Outre les bienfaits mentionnés précédemment, on comprend bien que les mesures sanitaires en place visent à limiter la propagation du virus, notamment dans les hôpitaux où sont administrés des soins vitaux pour tous. Or, plusieurs aimeraient bien que les femmes aient la liberté d’accoucher ailleurs que dans les hôpitaux, mais cette option est encore très limitée au Québec. En attendant, la majorité des femmes doivent composer avec cette médicalisation de l’accouchement et les règles hospitalières qui s’y rattachent.

Malgré les contraintes associées au milieu hospitalier, autoriser la présence d’une accompagnante à la naissance, en plus de ses nombreux avantages, comporte un risque minime de contagion. Tout d’abord, la femme qui se présente à l’hôpital accouche généralement 6 à 12 heures après son admission en centre hospitalier (Naître et grandir, 2015). Cela équivaut donc à autoriser la présence de l’accompagnante pour une courte durée en milieu hospitalier. De plus, on compte environ 60 accouchements par jour à Montréal et 20 dans la Capitale-Nationale (Deschênes et al, 2020). Étant donné que ce ne sont pas toutes les femmes qui demandent à avoir un tel accompagnement, quel est le risque d’autoriser un si petit nombre de doulas par jour dans les différents hôpitaux en regard des bienfaits qu’il présente? Pour les personnes hospitalisées à long terme, on leur permet la visite de deux proches aidants si ceux-ci se présentent à des journées différentes. De quelle façon le risque de contagion associé à la présence de deux proches aidants qui circulent dans l’hôpital est-il moins grand que si la femme qui accouche est accompagnée de son/sa partenaire et d’une doula pour quelques heures?

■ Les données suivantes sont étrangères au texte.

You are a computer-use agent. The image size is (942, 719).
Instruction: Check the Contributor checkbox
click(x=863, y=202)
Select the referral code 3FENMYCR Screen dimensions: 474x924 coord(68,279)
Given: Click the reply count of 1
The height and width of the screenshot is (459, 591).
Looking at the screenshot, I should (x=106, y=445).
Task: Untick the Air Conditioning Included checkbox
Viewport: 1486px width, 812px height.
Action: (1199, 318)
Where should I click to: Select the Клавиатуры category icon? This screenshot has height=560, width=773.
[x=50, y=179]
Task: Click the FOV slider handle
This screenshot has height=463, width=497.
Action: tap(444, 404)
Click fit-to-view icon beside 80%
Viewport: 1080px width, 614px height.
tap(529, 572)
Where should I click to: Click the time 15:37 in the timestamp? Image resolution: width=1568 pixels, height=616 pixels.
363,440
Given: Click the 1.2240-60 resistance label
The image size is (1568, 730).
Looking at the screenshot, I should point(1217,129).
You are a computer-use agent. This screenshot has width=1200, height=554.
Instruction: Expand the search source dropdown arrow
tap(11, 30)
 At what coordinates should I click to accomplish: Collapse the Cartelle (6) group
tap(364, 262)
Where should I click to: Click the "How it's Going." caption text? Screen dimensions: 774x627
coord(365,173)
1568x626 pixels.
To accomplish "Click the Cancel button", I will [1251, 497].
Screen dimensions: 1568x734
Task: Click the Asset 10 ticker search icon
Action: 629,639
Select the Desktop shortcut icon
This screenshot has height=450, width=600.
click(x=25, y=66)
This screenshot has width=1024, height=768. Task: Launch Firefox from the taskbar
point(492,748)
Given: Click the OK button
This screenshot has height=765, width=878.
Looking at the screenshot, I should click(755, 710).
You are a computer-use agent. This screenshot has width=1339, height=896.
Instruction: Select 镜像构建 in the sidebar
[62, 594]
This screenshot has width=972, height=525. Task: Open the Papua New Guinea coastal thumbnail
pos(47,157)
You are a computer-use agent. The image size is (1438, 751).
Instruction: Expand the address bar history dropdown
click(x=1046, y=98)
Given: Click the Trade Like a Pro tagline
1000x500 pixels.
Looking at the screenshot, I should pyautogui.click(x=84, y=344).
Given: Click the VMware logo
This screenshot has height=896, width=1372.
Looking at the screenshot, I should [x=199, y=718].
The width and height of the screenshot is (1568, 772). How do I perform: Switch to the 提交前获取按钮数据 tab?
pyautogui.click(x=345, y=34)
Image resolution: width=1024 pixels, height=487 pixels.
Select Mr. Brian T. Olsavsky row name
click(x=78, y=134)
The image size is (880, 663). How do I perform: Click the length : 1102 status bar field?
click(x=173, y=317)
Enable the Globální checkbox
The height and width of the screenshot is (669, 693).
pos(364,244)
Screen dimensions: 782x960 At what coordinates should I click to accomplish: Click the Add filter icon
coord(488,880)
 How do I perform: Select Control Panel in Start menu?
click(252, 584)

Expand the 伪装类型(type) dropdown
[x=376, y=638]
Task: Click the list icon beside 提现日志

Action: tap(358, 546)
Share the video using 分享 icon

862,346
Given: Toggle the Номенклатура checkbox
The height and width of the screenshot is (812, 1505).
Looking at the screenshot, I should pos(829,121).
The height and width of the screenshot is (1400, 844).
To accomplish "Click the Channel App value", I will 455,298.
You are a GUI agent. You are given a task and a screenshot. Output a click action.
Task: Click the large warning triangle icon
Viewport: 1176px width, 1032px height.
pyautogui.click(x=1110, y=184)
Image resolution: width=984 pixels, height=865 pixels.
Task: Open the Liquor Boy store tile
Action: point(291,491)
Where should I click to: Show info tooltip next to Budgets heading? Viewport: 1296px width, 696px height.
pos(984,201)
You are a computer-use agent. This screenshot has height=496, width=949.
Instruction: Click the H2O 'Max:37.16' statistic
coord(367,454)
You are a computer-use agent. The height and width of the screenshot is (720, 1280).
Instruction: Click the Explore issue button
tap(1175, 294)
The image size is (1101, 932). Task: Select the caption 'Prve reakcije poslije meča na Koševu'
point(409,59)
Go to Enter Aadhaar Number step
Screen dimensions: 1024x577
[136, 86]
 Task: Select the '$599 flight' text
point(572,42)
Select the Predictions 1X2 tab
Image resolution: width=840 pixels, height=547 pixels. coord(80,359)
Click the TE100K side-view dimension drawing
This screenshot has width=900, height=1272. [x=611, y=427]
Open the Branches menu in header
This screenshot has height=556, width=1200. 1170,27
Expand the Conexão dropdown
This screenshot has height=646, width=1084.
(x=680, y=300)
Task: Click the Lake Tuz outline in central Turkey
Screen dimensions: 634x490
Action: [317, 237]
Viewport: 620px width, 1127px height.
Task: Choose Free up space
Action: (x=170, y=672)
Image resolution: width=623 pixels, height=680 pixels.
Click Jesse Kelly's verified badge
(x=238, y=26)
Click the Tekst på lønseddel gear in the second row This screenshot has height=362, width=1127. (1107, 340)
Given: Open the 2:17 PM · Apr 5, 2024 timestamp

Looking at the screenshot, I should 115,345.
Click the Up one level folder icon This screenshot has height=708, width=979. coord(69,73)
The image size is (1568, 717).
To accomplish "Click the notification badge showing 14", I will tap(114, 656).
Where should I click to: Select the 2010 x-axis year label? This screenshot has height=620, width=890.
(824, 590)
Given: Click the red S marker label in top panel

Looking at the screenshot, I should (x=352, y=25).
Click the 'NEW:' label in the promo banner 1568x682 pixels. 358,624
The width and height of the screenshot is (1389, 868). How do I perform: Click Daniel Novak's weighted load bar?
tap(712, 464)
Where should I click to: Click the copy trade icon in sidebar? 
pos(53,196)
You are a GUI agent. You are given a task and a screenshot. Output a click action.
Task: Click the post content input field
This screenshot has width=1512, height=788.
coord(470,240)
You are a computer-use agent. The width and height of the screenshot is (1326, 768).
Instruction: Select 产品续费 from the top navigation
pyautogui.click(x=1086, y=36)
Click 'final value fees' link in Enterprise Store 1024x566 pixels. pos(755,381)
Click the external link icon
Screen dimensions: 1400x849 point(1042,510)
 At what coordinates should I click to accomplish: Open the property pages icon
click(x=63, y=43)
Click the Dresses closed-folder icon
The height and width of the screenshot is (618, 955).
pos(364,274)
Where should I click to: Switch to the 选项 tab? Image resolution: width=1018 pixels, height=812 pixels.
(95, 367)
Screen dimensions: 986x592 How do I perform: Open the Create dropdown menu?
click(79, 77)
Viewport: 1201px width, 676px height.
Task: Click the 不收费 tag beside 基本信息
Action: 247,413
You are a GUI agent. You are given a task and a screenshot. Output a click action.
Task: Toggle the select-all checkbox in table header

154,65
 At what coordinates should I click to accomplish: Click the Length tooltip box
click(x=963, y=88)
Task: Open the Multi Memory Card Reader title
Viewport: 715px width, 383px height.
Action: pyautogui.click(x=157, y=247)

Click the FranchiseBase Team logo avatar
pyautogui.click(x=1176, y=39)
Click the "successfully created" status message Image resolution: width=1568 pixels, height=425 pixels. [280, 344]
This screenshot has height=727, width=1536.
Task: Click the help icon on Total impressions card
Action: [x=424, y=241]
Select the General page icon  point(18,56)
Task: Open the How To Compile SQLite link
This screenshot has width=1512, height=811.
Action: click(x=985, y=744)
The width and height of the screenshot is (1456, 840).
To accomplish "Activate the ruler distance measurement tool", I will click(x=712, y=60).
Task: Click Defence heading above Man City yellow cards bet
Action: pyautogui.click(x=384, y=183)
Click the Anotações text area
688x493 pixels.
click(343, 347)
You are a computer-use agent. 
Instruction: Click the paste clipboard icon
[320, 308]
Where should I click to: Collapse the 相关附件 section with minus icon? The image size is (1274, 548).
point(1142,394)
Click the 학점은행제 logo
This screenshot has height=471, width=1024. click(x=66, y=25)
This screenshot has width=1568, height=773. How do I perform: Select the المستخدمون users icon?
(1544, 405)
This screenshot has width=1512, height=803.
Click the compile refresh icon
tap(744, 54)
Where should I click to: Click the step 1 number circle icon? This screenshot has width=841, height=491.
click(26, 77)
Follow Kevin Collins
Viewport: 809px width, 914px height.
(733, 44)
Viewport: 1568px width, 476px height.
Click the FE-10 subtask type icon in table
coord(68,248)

Le gouvernement aurait-il tendance à minimiser le besoin de soutien de la femme qui accouche?

Il est compréhensible qu’en début de pandémie, chaque opportunité de minimiser les contacts était cruciale, mais qu’en est-il maintenant qu’on peut aller au cinéma et se promener dans les centres commerciaux? Est-il encore justifié d’interdire aux femmes enceintes le droit d’être accompagnées des personnes de leur choix pendant cet événement si marquant dans leur vie?

Le temps file et les femmes accouchent, masquées, rongées par l’anxiété, en tentant de donner leur meilleur pour leur enfant à naître. Même si elles sont généralement trop occupées à préparer cette naissance pour revendiquer leurs droits, il serait grand temps de leur offrir des conditions d’accouchement plus humaines en cette période où on réalise plus que jamais l’importance d’être soutenus et les impacts de l’isolement sur notre santé mentale.